Function to satisfy this integral for all parameters?

[Gerenuk]

I wonder:

Is it possible to find a function f(x) which satisfies this integral for *arbitrary* parameters a,b (but maybe of known domain)?

$$\int_{-\infty}^\infty e^{-x^2}f(ax+b)\mathrm{d}x=0$$

I want $$f(\pm\infty)=0$$ and I can deduce
$$\int_{-\infty}^\infty x^n e^{-x^2}f^{(m)}(ax+b)\mathrm{d}x=0$$

It would have to be oscillary I guess?!

 

[Manchot]

Yes, and no. Obviously, f(x)=0 satisfies the criterion, but this is probably not what you were looking for. If you do a change of variable in the expression, you'll see that the integrand is exp(-((x-b)/a)^2)*f(x), i.e., a Gaussian times some function. However, if you let a and b be arbitrary, you're allowing the Gaussian's position and width to vary as well, and by making a arbitrarily large, you can make the Gaussian as thin as you want. The net effect is that the integral would "pick out" the value of f(b), so unless f is 0 everywhere, the integral cannot be 0 everywhere.
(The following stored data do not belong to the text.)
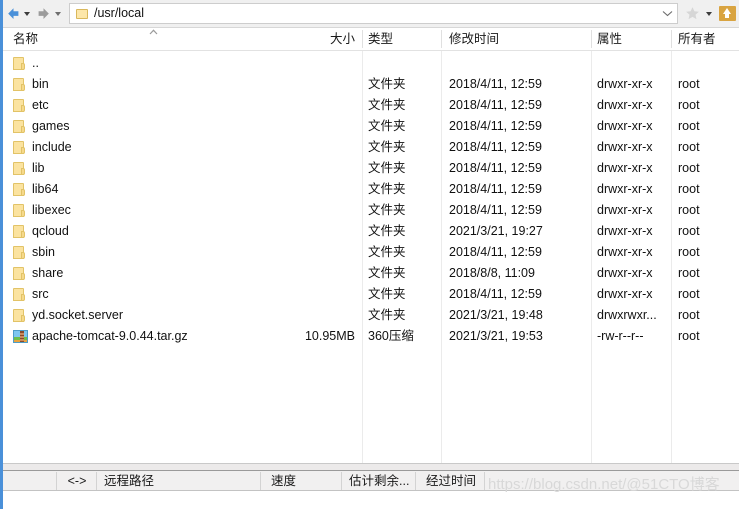 The image size is (739, 509). Describe the element at coordinates (185, 481) in the screenshot. I see `queue-column-header-2: 远程路径` at that location.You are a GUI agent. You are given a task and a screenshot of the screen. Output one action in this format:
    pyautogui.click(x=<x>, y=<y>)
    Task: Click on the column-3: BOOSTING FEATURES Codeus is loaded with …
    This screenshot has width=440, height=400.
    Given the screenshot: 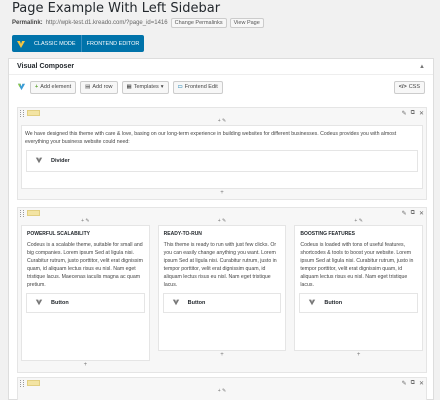 What is the action you would take?
    pyautogui.click(x=359, y=288)
    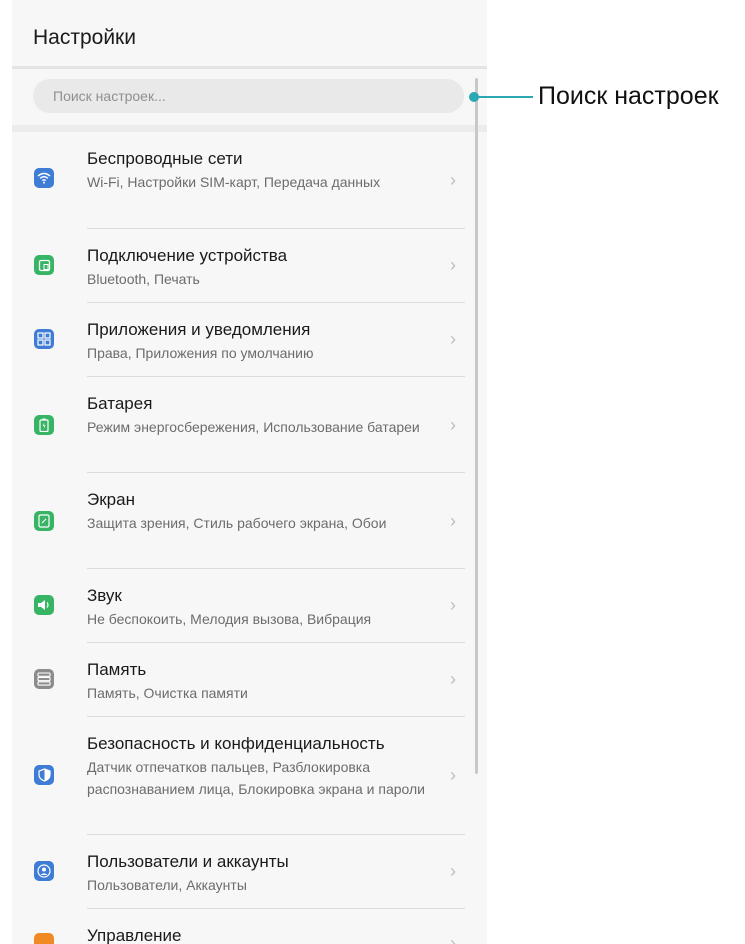 This screenshot has width=745, height=944. Describe the element at coordinates (188, 862) in the screenshot. I see `item-title: Пользователи и аккаунты` at that location.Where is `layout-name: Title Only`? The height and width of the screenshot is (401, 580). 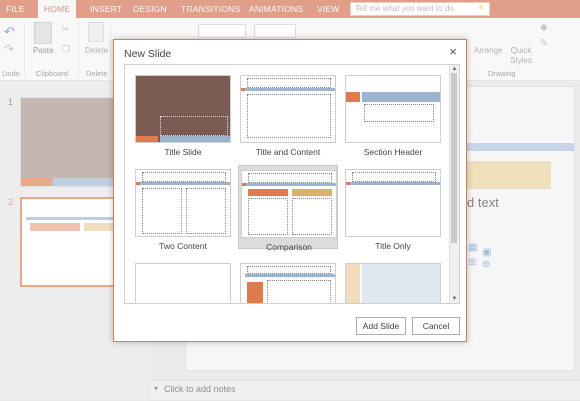 layout-name: Title Only is located at coordinates (393, 246).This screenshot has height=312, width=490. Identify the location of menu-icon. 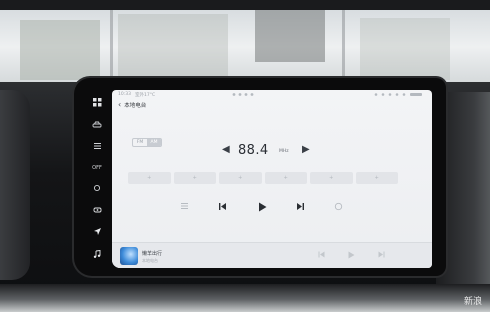
(97, 148).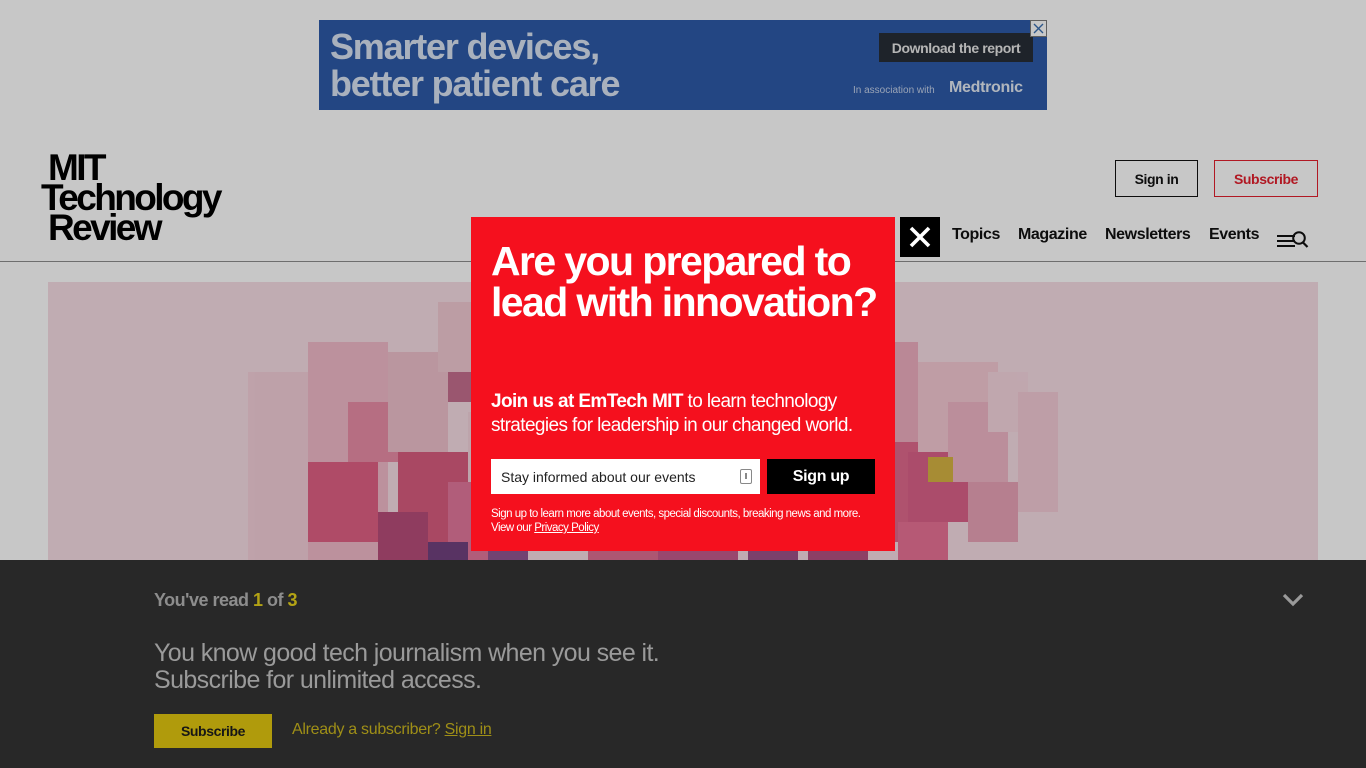  Describe the element at coordinates (318, 680) in the screenshot. I see `paywall-message-line2: Subscribe for unlimited access.` at that location.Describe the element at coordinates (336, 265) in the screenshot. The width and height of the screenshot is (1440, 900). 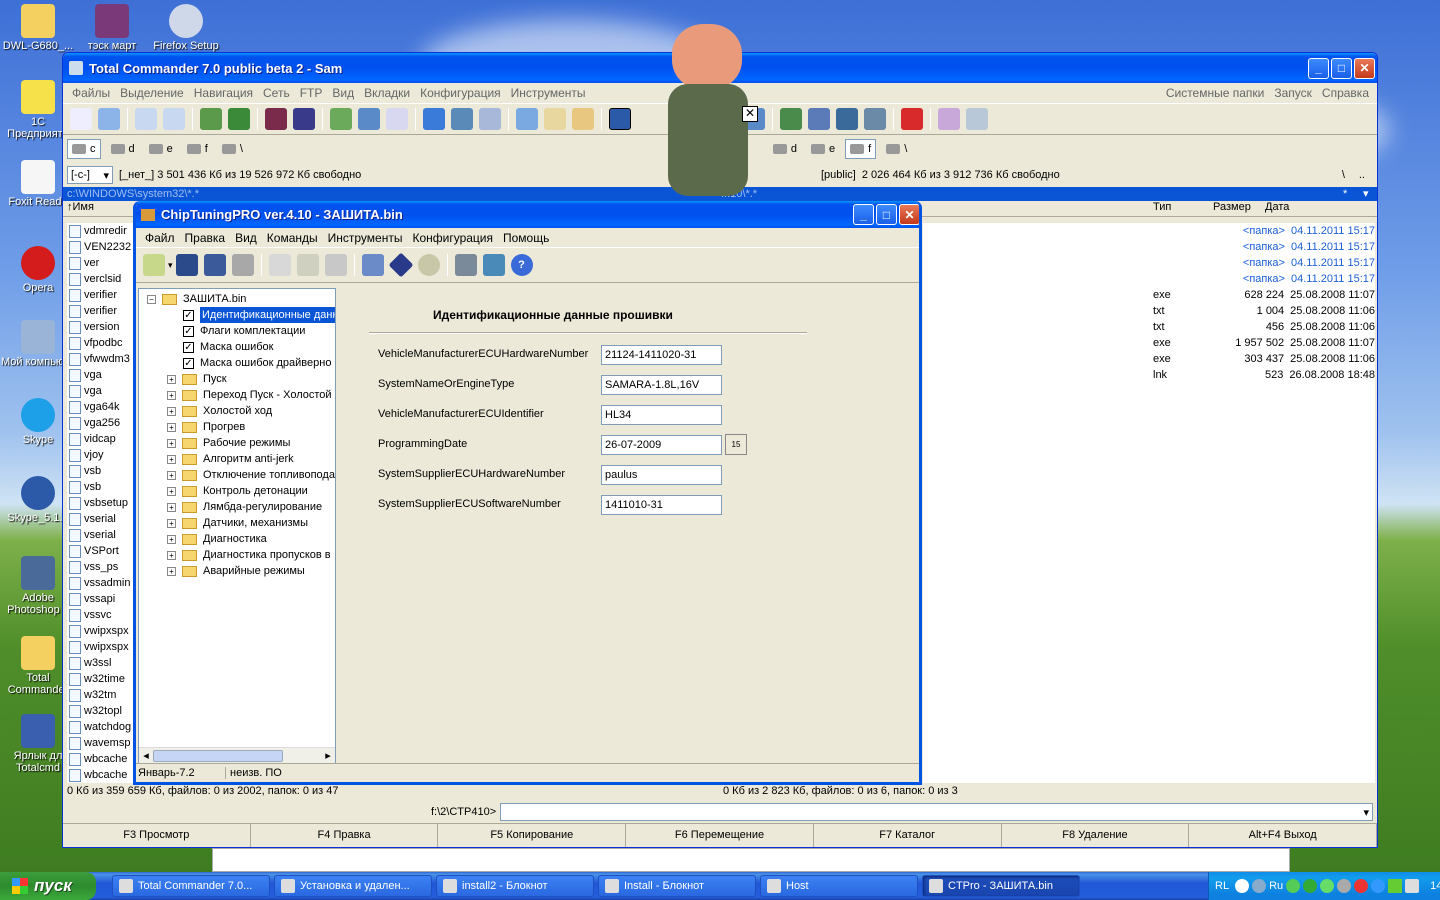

This, of course, assumes that f is well-behaved. Any function which did satisfy the criterion would be nowhere continuous, as it would have to oscillate infinitely at every point.

 

[Gerenuk]

And I an estimate for b and a is known? Say it's in a range around some a0 and b0.

 

[epenguin]

Since coming here I have found questions I could answer, but from the other answers it looked like I hadn't understood the question. With that reservation:

Firstly, why f(ax + b) ? Call it g(x). If you can get that you can translate into a function of (ax + b) afterwards.

Now $$e^{-x^2}$$ is symmetrical about x = 0. So if g is any continuous and finite function of x that is antisymmetrical i.e. g(x) = - g(-x) , and defined from - to + infinity, it will satisfy your requirement won't it? Simplest example g(x) = x.

If this shows I have not understood the question (guess no-one would ask one that easy) someone please tell me as other times I was left suspended.

 

[epenguin]

Ps

sorry, g(x) = x doesn't satisfy your $$f(\pm\infty)=0$$ condition, but you can easily find one that does, e.g. any function symmetrical about x = 0 that does, multiplied by x.